New York – October 5, 2022 – Of the 43% of U.S. adults planning to travel this holiday season, just under 8 in 10 of those travelers (79%) are changing their plans this year due to inflation/rising prices, according to a new survey from Bankrate.

Among those planning overnight leisure trips between Thanksgiving and New Year’s, 26% say they will travel for fewer days, 25% will engage in cheaper activities, 25% are selecting less expensive accommodations/destinations, 24% will take fewer trips, 23% will travel shorter distances, 23% will drive instead of flying, 22% will use rewards points/miles/loyalty programs, 12% will fly instead of driving, and 1% said they would do something else due to inflation/rising prices.

Lower-income households are impacted at a higher rate:

Household Income% Changing Plans due to Inflation/Rising Prices
Less than $50,00086%
$100,000 or higher70%

32% of holiday travelers say their travel plans will strain their budgets. 31% are worried their travel plans could be disrupted, and 22% will feel pressured to spend more than they’re comfortable.

40% of millennial holiday travelers (ages 26-41) say their budgets will be strained, compared with 31% of Gen Xers (ages 42-57), 28% of Gen Zers (ages 18-25), and 23% of boomers (ages 58-76).

“Travel costs have surged, so it’s important to plan and factor these expenses into your overall holiday budget,” says Ted Rossman, Senior Industry Analyst for Bankrate. “I suggest making airplane and hotel reservations earlier than in previous years since demand will probably outpace supply. This summer, air travel was particularly messy as consumers unleashed pent-up demand, and the industry couldn’t keep pace.”

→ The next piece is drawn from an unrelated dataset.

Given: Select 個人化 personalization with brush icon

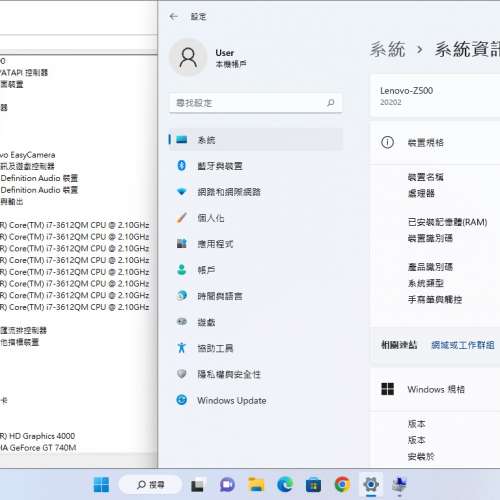Looking at the screenshot, I should (x=256, y=218).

Among holiday travelers requiring travel reservations, 16% booked before September, 15% planned to book in September, 22% in October, 21% in November, and 11% in December. Another 15% didn’t know. In other words, about a third (31%) planned to book by the end of September, and more than half (53%) planned to book by the end of October.

Rossman adds: “Using credit card rewards, frequent flyer miles, and hotel points can save you a lot of money. Many people have amassed many of these and haven’t traveled much in the past few years, so it’s a good time to cash them in. They won’t get more valuable over time.”

49% of holiday travelers plan to pay (or have already done so) with a debit card or cash, 38% with credit cards that will be completely paid in full before interest accrues, 21% with rewards points, 18% with credit card(s) paid back over time and 8% with buy now, pay later services.

Boomers are the most likely to use (or to have used) credit cards that they pay in full (46%). Millennials are the most likely to use buy now, pay later (13%).

Some 29% of all U.S. adults are planning an overnight leisure trip by car this holiday season, while 14% anticipate flying, 6% plan to get to their destination by train, and 5% via a boat/cruise. About one in eight (13%) expect to pay for lodging.

According to the latest Consumer Price Index data published by the Bureau of Labor Statistics, airline fares rose 28% from August 2021 to August 2022, and gasoline prices were up 26%.

Lodging away from home, however, only nudged up 1%.

Methodology: commissioned YouGov Plc to conduct the survey. All figures, unless otherwise stated, are from YouGov Plc. The total sample size was 2,455 adults, including 1,055 who anticipate traveling for the holidays and 829 who require travel reservations.

Fieldwork was undertaken between September 7-9, 2022. The survey was carried out online and met rigorous quality standards. It employed a nonprobability-based sample using quotas upfront during collection and then a weighting scheme on the back end designed and proven to provide nationally representative results.